Mum also at some point was a dance instructor which is how she met Dad ............ she was teaching him how to dance the Black Bottom :-D and when the music ended they discovered that her long necklace was entangled in his coat or waistcoat buttons :-D :-D

Meanwhile, Dad's father had died in 1914, a merciful relief for his wife so I have been told by my older cousins, leaving 6 living children born between 1893 and 1909 ( the last child was born in 1911 and died in 1912).

The eldest was 18 and joined up in 1914. Dad was then the eldest boy with 2 older sisters. All had to leave school at 12 and go out to work.

He used to talk about having had various jobs, including working down a small coal mine and setting hot lead type for the printing presses at the local newspaper, finally finding his "home" working in a brass foundry.

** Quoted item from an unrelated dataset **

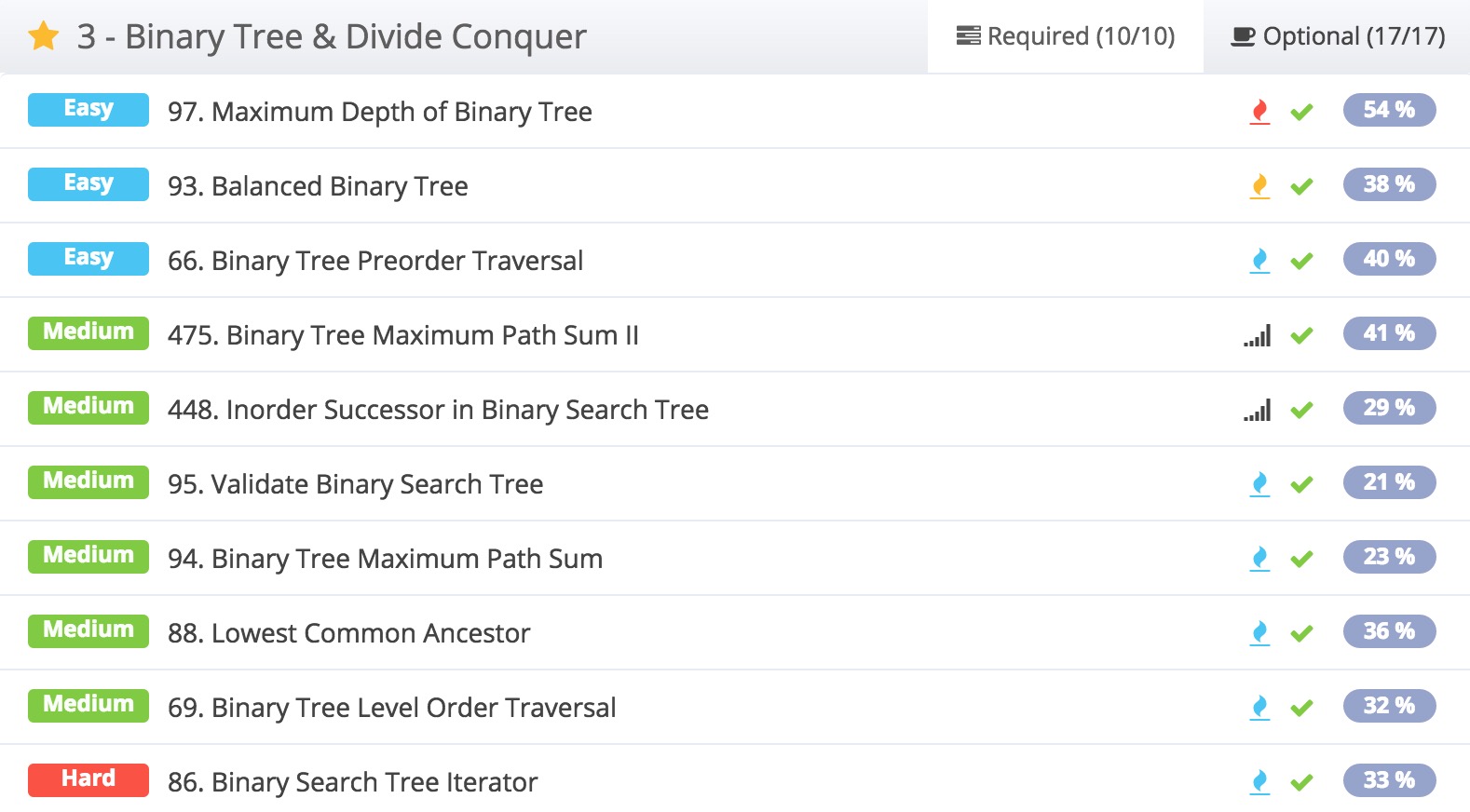Screen dimensions: 1470x812
Task: Click the red flame icon for Maximum Depth of Binary Tree
Action: pos(1259,112)
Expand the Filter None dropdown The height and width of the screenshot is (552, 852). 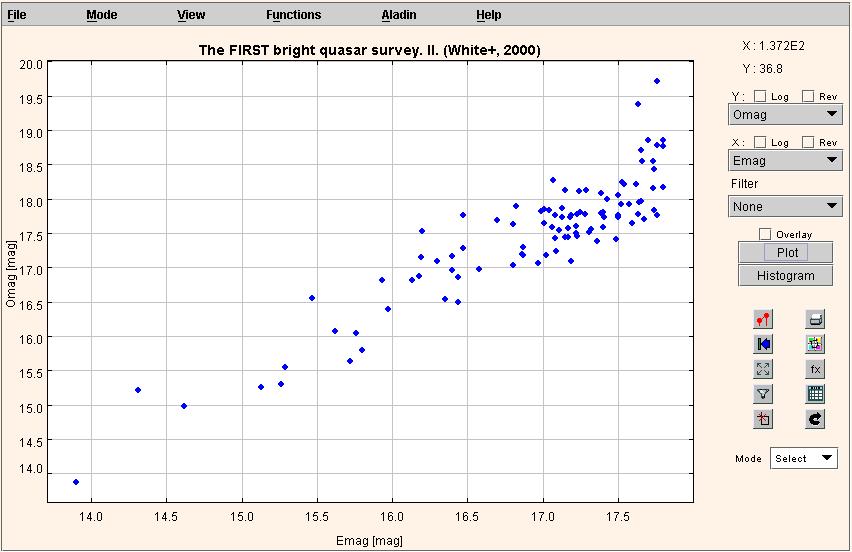pos(785,207)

I don't think there will be any surprises in where they were living, or where their parents and siblings were.

JoyLouise

JoyLouise Report 25 Feb 2021 08:26

I'm not expecting any surprises either, as far as my parents and grandparents are concerned, but it will be the last census as far as one of my grandmothers is concerned as she died when Dad was only five.

Dad spoke fondly about his sister who was actually his half-sister who was born in 1930, several years after his Mum's death, to the person who became the family's housekeeper - it was never a secret. I am hoping to find, living nearby, the name of the person who became the housekeeper - someone who Dad liked.

This child, whom Dad seemed to love and whom he spoke quite a bit about, died while a schoolgirl, something I know upset him. I am still wondering whether to send for her birth certificate - she was given the family's adopted surname along with that which I presume was her mother's.

While my older cousin inherited a lot of photos and documents, Jenny's birth certificate was not among them so I may yet send for her BC if only for family records.